Exercise goal |
In the material below, starting at the line containing "coordinates (249, 388)." and ending at the line containing "saved-message: Your answer has been saved and sent for … is", format each line as a string in a JSON list, skipping any blank lines.
===== Task input
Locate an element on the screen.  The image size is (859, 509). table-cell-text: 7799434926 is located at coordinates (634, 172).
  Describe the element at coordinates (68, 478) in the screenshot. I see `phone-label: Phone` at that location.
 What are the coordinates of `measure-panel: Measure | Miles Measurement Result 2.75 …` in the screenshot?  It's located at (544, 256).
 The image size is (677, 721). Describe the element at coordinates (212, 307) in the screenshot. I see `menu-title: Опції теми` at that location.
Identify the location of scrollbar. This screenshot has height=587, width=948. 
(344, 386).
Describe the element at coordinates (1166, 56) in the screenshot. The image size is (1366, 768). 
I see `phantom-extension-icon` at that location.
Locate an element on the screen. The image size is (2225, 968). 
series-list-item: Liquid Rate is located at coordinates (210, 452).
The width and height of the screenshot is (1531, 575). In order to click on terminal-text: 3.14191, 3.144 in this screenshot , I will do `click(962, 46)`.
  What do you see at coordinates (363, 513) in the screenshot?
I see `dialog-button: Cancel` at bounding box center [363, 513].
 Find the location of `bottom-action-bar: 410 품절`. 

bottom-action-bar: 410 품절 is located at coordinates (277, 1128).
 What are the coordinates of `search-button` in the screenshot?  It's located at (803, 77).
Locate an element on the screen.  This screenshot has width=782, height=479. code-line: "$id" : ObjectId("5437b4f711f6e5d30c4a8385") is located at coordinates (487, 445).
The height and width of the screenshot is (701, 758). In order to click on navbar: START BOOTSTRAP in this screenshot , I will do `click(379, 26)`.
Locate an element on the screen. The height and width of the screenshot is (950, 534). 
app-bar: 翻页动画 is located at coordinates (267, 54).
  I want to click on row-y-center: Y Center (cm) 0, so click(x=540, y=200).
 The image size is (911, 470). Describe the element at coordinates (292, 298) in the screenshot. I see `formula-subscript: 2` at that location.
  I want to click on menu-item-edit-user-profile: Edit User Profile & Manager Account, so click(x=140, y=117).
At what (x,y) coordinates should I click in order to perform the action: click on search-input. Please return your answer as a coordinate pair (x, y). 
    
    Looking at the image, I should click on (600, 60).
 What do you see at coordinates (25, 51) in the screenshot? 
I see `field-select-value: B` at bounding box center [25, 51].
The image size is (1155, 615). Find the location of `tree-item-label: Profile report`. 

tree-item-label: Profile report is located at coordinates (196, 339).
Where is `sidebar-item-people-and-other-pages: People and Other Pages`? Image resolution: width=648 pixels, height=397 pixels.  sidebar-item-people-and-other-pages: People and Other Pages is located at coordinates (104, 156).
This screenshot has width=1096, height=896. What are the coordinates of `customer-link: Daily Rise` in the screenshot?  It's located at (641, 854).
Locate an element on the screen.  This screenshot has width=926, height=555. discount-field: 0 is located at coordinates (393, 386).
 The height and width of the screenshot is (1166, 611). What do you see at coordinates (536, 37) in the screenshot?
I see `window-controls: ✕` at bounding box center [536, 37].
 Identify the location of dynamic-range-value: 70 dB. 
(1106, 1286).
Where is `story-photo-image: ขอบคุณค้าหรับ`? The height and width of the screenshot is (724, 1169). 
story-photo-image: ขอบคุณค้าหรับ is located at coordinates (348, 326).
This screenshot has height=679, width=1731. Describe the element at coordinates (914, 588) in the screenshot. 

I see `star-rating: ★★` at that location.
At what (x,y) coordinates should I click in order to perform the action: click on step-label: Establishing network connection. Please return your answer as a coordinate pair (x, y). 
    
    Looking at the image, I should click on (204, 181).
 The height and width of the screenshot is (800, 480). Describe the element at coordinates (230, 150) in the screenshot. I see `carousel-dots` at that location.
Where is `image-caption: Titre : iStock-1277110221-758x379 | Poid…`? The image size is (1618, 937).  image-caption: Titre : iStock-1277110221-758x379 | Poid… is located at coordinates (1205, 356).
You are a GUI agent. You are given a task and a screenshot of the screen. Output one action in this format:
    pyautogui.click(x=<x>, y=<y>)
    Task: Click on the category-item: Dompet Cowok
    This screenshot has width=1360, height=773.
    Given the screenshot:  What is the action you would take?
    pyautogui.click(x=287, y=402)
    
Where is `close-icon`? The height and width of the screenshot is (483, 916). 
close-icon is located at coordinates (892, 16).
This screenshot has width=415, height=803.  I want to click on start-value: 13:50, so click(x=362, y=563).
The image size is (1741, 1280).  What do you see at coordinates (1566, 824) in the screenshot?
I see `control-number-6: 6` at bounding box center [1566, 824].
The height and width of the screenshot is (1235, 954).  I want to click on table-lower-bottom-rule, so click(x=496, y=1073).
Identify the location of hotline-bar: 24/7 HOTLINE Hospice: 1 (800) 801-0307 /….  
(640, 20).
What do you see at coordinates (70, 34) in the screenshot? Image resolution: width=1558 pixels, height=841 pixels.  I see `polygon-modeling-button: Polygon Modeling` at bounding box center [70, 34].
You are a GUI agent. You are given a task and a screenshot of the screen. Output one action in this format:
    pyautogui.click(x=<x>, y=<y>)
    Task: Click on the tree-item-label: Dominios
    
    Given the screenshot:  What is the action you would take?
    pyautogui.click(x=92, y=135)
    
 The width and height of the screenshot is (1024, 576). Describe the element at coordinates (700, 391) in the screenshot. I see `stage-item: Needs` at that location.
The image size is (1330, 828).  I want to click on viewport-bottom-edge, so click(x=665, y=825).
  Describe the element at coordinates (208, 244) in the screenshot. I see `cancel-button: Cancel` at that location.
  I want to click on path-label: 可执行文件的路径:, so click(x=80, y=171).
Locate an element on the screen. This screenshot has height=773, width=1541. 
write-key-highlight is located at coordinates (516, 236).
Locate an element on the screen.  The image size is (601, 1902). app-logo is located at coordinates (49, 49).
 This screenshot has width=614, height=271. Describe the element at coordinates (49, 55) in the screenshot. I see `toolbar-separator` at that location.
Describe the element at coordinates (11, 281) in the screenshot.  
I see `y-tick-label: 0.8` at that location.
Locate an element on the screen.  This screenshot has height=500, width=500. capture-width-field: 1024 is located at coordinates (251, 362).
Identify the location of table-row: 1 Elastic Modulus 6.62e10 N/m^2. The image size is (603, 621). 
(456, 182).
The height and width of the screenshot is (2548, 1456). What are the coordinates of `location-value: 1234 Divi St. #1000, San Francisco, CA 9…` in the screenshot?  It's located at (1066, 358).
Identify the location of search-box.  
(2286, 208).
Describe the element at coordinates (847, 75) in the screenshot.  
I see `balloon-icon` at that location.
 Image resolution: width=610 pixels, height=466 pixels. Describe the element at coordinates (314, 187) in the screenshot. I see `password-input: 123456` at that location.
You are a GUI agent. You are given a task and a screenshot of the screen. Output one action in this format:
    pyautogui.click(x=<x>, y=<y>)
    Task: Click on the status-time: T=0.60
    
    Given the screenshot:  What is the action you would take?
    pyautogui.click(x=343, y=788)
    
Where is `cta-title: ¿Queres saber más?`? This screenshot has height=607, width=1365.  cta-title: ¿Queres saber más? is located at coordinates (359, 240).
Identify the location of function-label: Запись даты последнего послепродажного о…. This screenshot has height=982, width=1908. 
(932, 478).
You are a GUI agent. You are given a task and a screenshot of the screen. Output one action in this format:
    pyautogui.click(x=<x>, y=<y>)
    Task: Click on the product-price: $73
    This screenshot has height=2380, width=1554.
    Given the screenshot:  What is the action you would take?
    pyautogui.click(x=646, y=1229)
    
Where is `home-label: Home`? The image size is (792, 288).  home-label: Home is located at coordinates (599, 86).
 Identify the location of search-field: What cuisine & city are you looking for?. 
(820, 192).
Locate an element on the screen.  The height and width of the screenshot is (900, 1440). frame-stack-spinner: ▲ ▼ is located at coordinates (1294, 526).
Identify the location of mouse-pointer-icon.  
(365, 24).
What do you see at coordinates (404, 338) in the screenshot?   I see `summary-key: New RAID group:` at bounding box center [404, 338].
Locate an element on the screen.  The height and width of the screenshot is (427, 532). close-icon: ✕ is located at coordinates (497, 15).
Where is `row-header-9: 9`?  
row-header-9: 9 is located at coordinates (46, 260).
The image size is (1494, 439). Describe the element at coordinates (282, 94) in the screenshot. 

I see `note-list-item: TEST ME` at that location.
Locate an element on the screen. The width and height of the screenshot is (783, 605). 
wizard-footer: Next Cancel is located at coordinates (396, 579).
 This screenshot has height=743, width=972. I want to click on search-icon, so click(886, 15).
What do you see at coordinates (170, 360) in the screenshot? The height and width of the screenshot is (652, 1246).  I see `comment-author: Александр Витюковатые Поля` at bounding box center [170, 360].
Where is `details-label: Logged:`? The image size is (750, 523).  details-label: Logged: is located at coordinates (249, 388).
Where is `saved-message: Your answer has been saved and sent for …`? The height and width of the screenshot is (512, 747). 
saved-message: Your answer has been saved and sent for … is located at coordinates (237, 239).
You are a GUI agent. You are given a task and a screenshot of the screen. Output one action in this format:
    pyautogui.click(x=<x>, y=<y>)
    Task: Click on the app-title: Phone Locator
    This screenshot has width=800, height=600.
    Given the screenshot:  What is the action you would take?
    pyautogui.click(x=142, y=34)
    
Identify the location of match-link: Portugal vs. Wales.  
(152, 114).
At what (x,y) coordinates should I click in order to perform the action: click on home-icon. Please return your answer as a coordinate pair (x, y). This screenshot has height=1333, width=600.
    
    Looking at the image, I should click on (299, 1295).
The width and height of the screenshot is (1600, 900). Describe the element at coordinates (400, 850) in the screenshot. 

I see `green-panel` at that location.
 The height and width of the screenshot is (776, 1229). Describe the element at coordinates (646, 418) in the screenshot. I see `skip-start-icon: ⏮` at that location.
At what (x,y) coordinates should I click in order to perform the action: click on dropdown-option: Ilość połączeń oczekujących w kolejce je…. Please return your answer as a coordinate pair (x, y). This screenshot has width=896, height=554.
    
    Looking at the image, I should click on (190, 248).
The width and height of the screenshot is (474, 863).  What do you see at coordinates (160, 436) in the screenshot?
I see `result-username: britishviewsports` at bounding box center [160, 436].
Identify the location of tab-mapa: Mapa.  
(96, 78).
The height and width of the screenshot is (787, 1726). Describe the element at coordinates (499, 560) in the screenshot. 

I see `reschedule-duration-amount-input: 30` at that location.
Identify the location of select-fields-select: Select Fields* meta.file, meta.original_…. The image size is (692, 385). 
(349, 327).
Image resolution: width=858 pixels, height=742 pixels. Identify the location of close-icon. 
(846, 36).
==========
Answer below |
[
  "Where is `details-label: Logged:`? The image size is (750, 523).  details-label: Logged: is located at coordinates (249, 388).",
  "Where is `saved-message: Your answer has been saved and sent for …`? The height and width of the screenshot is (512, 747). ",
  "saved-message: Your answer has been saved and sent for … is located at coordinates (237, 239)."
]